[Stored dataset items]
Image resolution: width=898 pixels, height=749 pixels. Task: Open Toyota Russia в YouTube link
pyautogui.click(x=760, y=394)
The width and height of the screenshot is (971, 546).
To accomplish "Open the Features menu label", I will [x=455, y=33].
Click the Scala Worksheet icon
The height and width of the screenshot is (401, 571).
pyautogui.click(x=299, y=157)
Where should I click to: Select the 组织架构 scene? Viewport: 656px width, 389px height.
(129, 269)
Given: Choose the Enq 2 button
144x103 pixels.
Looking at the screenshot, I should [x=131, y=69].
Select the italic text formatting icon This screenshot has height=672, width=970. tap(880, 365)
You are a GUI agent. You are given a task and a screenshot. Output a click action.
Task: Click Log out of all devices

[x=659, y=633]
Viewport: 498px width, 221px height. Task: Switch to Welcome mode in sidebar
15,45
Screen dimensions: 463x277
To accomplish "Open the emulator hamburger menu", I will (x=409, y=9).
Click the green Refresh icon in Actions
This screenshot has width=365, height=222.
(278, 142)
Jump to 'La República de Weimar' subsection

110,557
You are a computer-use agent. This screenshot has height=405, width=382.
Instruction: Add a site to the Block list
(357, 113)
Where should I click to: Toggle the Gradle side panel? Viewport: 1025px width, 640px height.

■ Assignment ■
Restate word for word the lines of the data above, starting at the line containing "Viewport: 498px width, 221px" and ending at the line containing "You are a computer-use", both included, and nothing more.

■ Answer space ■
Viewport: 498px width, 221px height. Task: Switch to Welcome mode in sidebar
15,45
Screen dimensions: 463x277
To accomplish "Open the emulator hamburger menu", I will (x=409, y=9).
Click the green Refresh icon in Actions
This screenshot has width=365, height=222.
(278, 142)
Jump to 'La República de Weimar' subsection

110,557
You are a computer-use agent. This screenshot has height=405, width=382.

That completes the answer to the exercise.